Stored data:
-- Opening Marker --

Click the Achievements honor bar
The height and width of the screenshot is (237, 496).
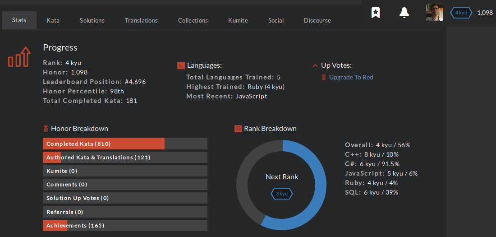[125, 225]
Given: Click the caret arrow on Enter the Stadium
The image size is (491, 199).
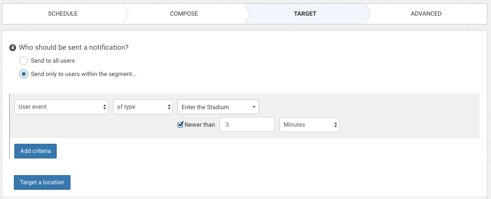Looking at the screenshot, I should tap(254, 107).
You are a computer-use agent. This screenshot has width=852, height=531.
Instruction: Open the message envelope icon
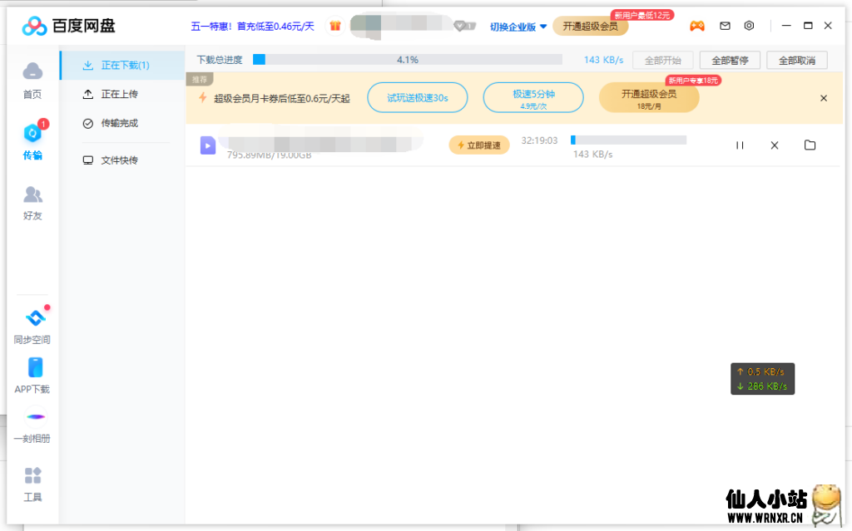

-- Closing Marker --

» **Directions for this task**
Word for word and without pictures, please write out only the lines from the start of the entries through the line containing "You are a computer-use", both included.

» **Final answer**
Click the Achievements honor bar
The height and width of the screenshot is (237, 496).
[125, 225]
Given: Click the caret arrow on Enter the Stadium
The image size is (491, 199).
Looking at the screenshot, I should tap(254, 107).
You are a computer-use agent. This screenshot has width=852, height=531.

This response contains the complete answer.